> [Verilen Görev]
"İzmir’in Dağlarında Çiçekler Açar" başlıklı yazıya göre Reyhan Tansu Şenay'ın TRT Kent Radyo'da sunduğu çocuk gelişimi programının adı nedir?

> [Okunacak Metin]
İzmir’in Dağlarında Çiçekler Açar

31 July 2017
Reyhan TANSU ŞENAY

Reyhan Tansu Şenay, Marmara Üniversitesi Radyo TV Sinema bölümünü bitirdikten sonra uzun yıllar çeşitli televizyon kanallarındaki çalıştı ve daha sonra İzmir'deki bir gazetede muhabirlik, editörlük ve yurtdışı yayınları koordinatörlüğü yaptı. İnsan kaynakları ve çocuk gelişimi üzerine eğitimler aldı. Şu anda pazar günleri TRT Kent Radyo'da yayınlanan Sen Büyürken adlı çocuk gelişimi programını ve Anahtar adlı kişisel gelişim programını hazırlayıp sunmaktadır. Bir erkek ve bir kız çocuğu annesi olan Şenay, aynı zamanda kendisine ait yazılarını mutlubiz.com sitesinde paylaşmaktadır.

İzmir’in Dağlarında Çiçekler Açar

  • 31 July 2017
  • 863 Görüntülenme
  • YORUM

 

Eyvah! Ağustos’a da geldik… Çocukların okul kayıtları başladı, hatta bitiyor. Anaokuluna başlayacak, özellikle de ilkokula başlayacak çocuklar için okul seçimi ayrı bir önem taşıyor. Anne babalar hangi okul, hangi öğretmen diye okullar arası gezi turlarını sürdürürken, çocuklarsa tatilin keyfini çıkarıyor.

İzmir’de o kadar çok özel okul var ki artık, neredeyse her hafta yeni bir okul ismi duyuyorum. İstanbul ve Ankara’da yer kalmayınca İzmir’in taşı toprağı altın oldu. Hem inşaat sektörü, hem özel eğitim sektörü bulduğu ilk fırsatta İzmir’e geliyor. Buyursunlar gelsinler, bunlar İzmir ekonomisi adına sevindirici gelişmeler. Yıllardır İzmir’i geri planda tutan yatırımcılar için de büyük fırsatlar artık İzmir’de. Sadece yatırımcılar değil, İstanbul’dan bunalan, işsiz kalan, çocuk büyütmeye karar veren herkes İzmir’e akın etmeye başladı.

> [Veri Kesiti]
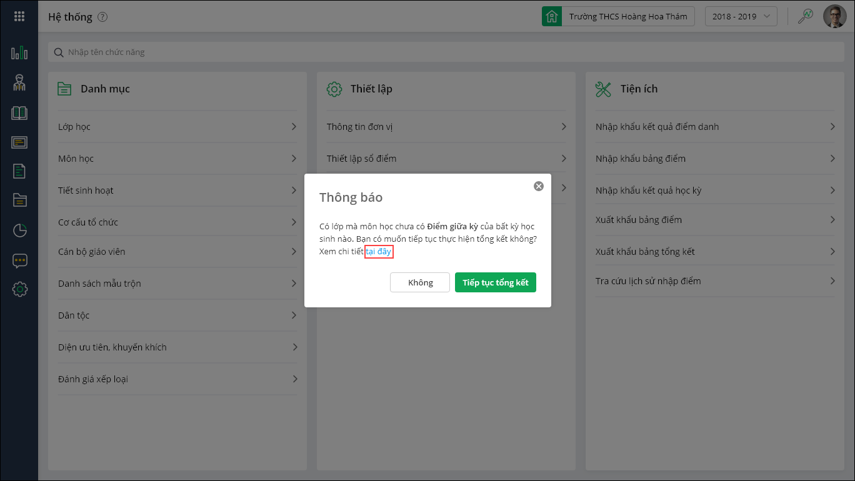The height and width of the screenshot is (481, 855).
Task: Click the Tiếp tục tổng kết button
Action: (x=495, y=282)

> [Alıştırma Çıktısı]
Sen Büyürken